I did not realize that while I was asleep my breathing was extremely shallow… But I did know that I was having trouble with breathing as I fell asleep.

I got a job as Vice President of R&D for Alevo, a company that was developing unique lithium-ion batteries primarily used for grid support. They needed one of my inventions, the Ballistic Breaker and as a result, I got 2 million dollars worth of startup stock in that company in return for assigning my rights to the Ballistic Breaker and another invention. Alevo later went bankrupt and my stock is now worthless… and my patent rights in both the Ballistic Breaker and the elpipe were sold off.

I was quite ill by the time that I reached an agreement with Alevo on the employment terms and transfer of intellectual property. The founder of the company Jostein Eikeland allowed me to work from home on the patents and during that time I went to visit two of my sisters and one brother in Oregon.

My sisters and brother noticed that I had low energy. After Carol left to drive home, Cheryl and Donald noticed my fingernails were turning blue. It was the evening of Memorial Day and after I went to bed the two of them decided that I had to go to the emergency room. They pulled me out of bed and took me to the ER. I am certain that that saved my life.

When we arrived at the emergency room, I said I was having a hard time breathing. They took me right in, ahead of everyone else, and the next thing I knew I was talking to a doctor at 4:00 AM in a hazy fog, just before they admitted me to intensive care.

After that, I was unconscious for a long time.
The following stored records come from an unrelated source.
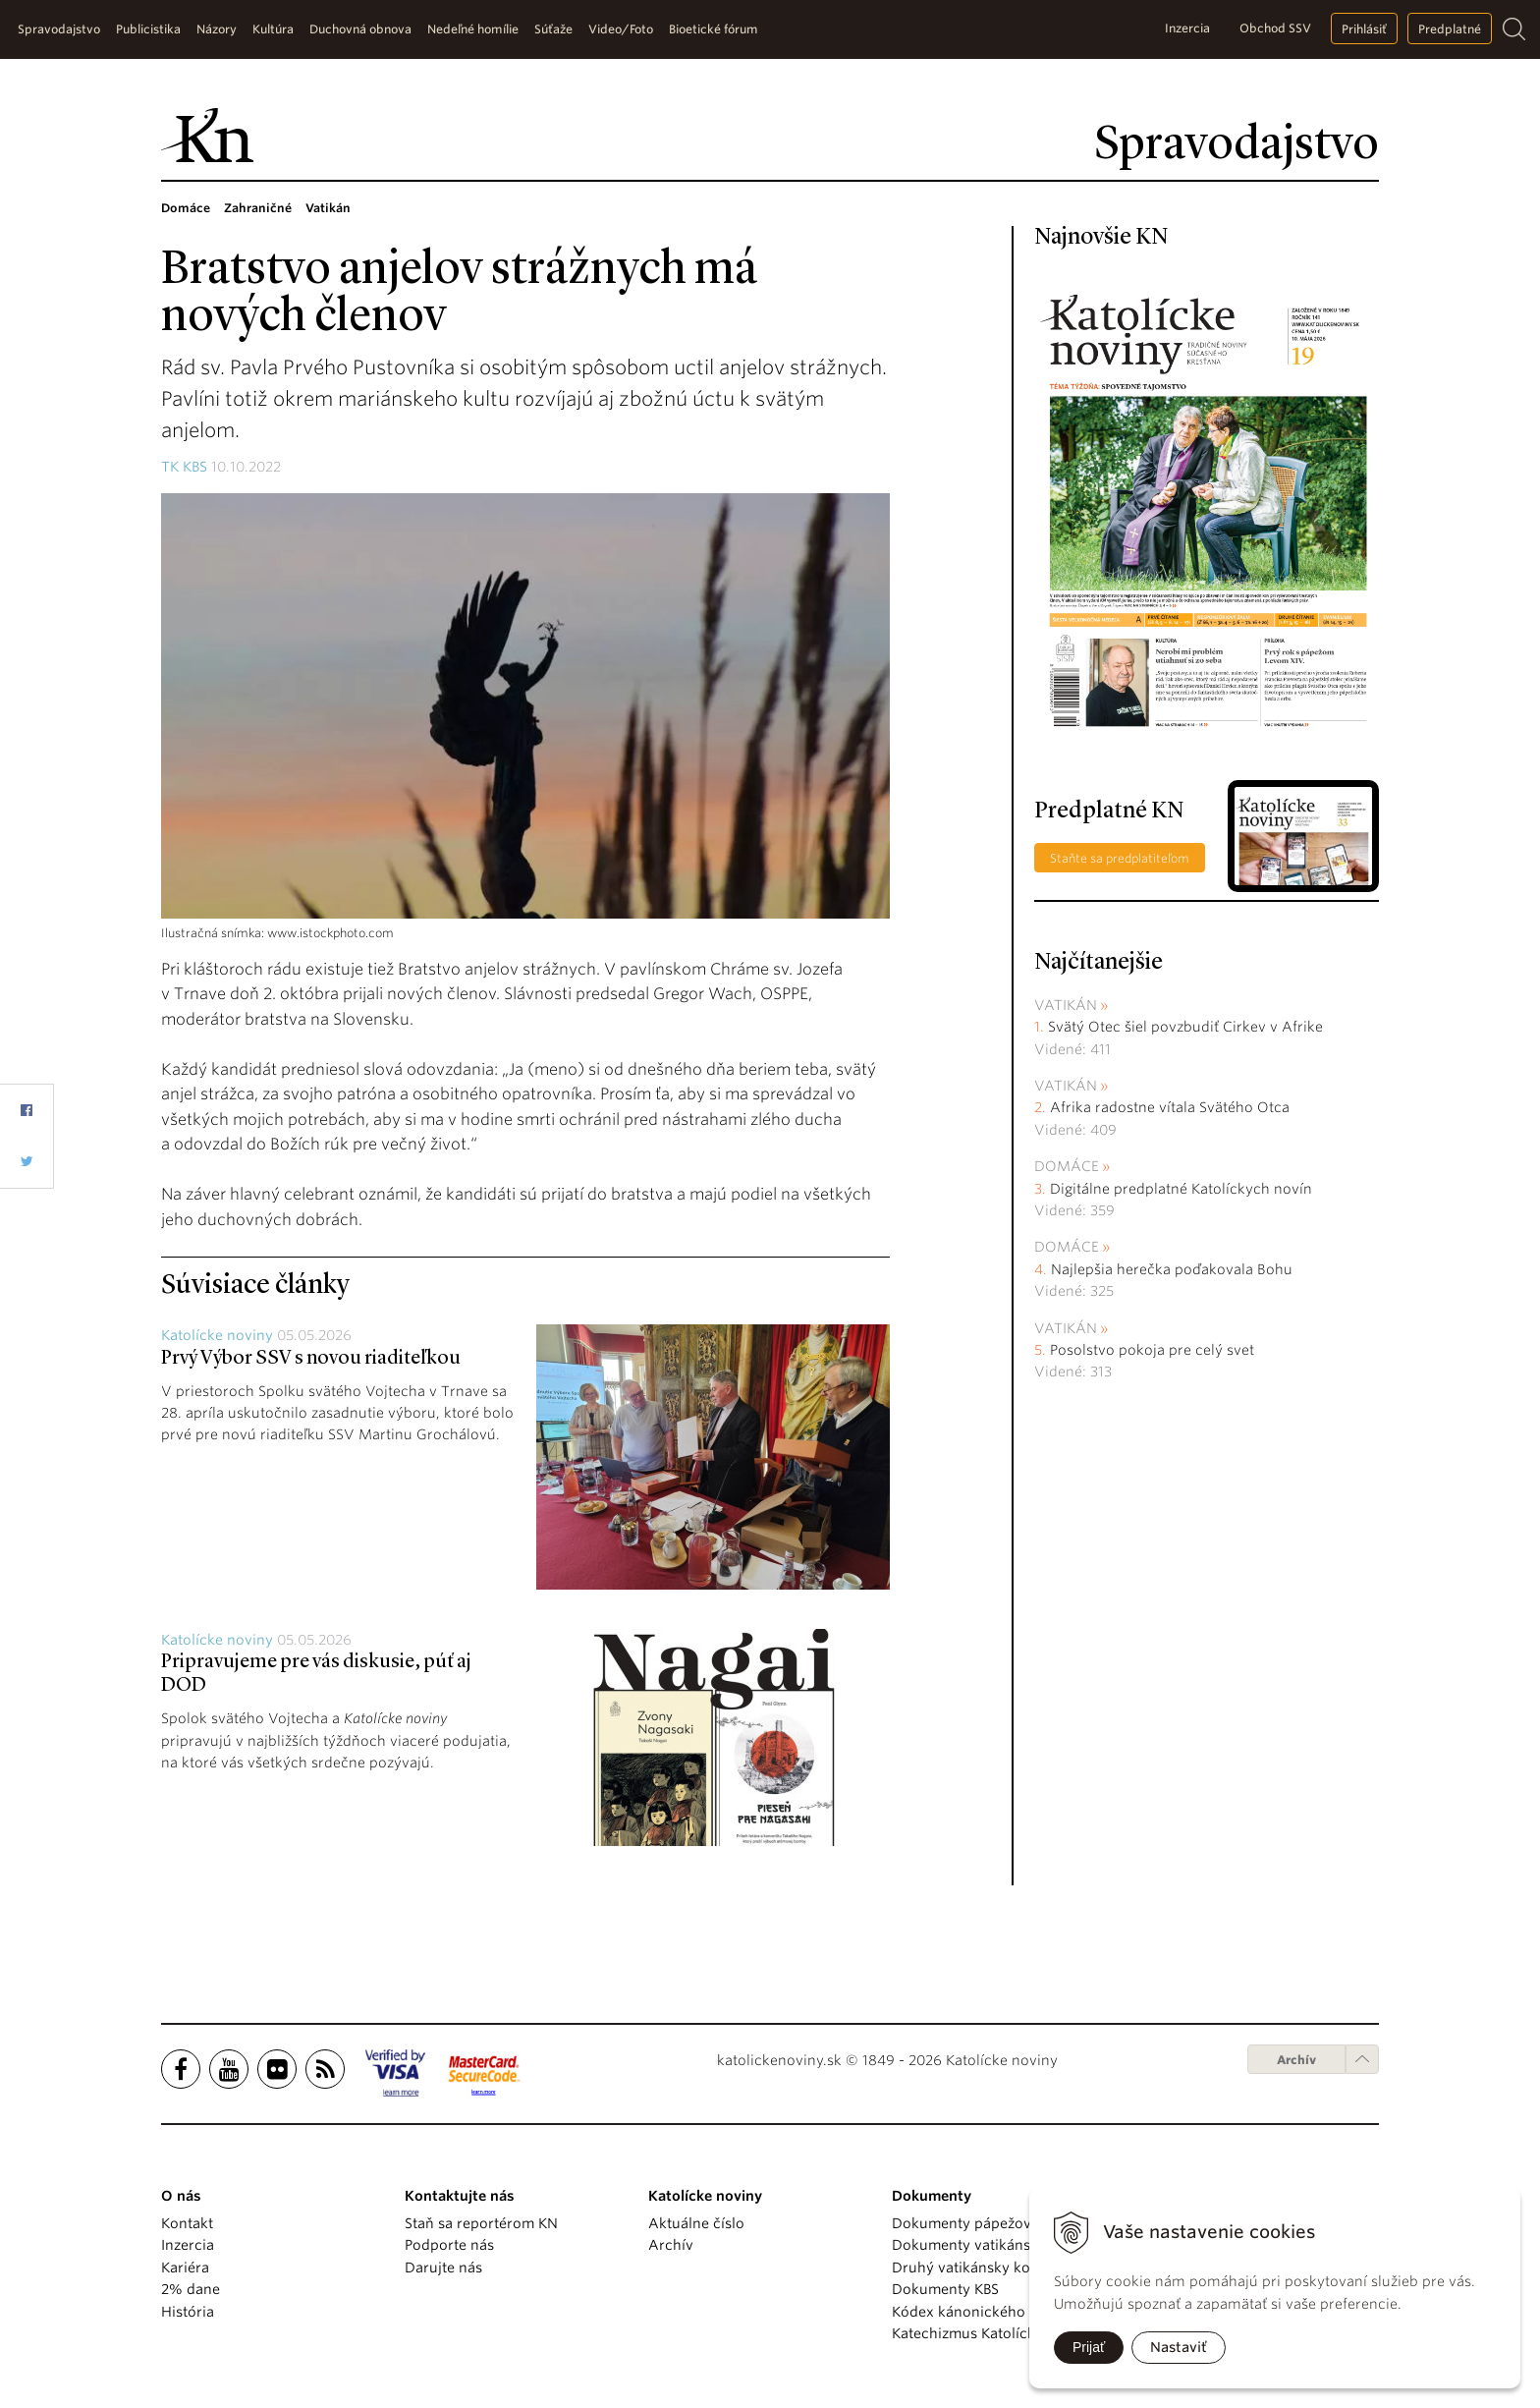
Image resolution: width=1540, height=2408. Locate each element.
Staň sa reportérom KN (481, 2223)
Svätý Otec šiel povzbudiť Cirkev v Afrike (1185, 1027)
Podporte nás (449, 2245)
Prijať (1088, 2347)
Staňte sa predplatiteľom (1119, 858)
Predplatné (1449, 29)
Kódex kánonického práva (980, 2312)
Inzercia (1187, 28)
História (187, 2312)
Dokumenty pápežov (961, 2223)
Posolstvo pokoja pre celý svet (1152, 1350)
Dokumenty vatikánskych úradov (1003, 2245)
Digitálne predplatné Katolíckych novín (1181, 1189)
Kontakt (187, 2223)
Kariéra (185, 2267)
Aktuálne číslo (696, 2223)
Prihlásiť (1364, 29)
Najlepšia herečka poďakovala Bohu (1171, 1269)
When I woke up, my sister Cheryl was sitting in the chair beside my bed. I told her at the time that I had seen our dead mother who said that I had to come back because I had work not yet finished. I don’t actually remember that, but I talked to Cheryl about it at the time, and she told me about it later. It’s one of those experiences that faded quickly from my memory. Maybe it was designed to do that.

When I woke up I had a breathing tube that went down my nose and into my trachea. They took that out pretty quickly after I awoke from my coma. I don’t remember exactly what kind of breathing support I had after they took out the endotracheal tube.

I was in intensive care for a week and then a few more days in the hospital before I got out.

When I got out I got my first home-based breathing support machine which was a BiPAP machine. I used that for quite a while, for about 18 months until I was diagnosed with ALS.

They did not diagnose me with ALS during my hospital stay in Eugene Oregon. ALS is a diagnosis of elimination and at that point, my nerve conduction velocity was still above the clinical criteria for ALS. The doctors at the time thought I had myasthenia gravis.

Ventilators saved my life. As soon as I started breathing well through the night my energy level came back up. I wasn’t able to exercise vigorously but I could at least go for walks and do yoga classes. Sometimes I had to pause on the steps going up to the yoga studio though.

About 18 months after my hospitalization in Eugene Oregon, on one of my regular visits to my pulmonologist in Charlotte North Carolina, he scheduled me for a visit with the neurologist. That’s when my ALS was diagnosed on August 17th, 2015. That was a real life-changing experience.

After I was diagnosed with ALS, the doctors moved me over to the Philips Respironics Trilogy 100 ventilator which has been the type of ventilator I use ever since. The Trilogy 100 is a positive pressure ventilator, meaning that I always have to have something in my mouth, my nose, or covering my whole face to breathe.

I feel very lucky in that ALS has not compromised my ability to speak and swallow. My facial muscles work as well. I express a lot of my feelings through facial expression. When one is breathing with conventional positive pressure ventilators that avenue of communication is inhibited.

I am an accomplished inventor and began to focus on ventilation equipment after my ALS diagnosis. I’ve made my living doing research my whole life, so it was natural when I was living on ventilators to think about how to make them better.

The concept for the conformal vest ventilator came to me sometime in early 2016. I envisioned something that would not require me to have hardware sticking in my face. It bothered me quite a bit that the first thing people notice about me was the fact that I’m living on a ventilator.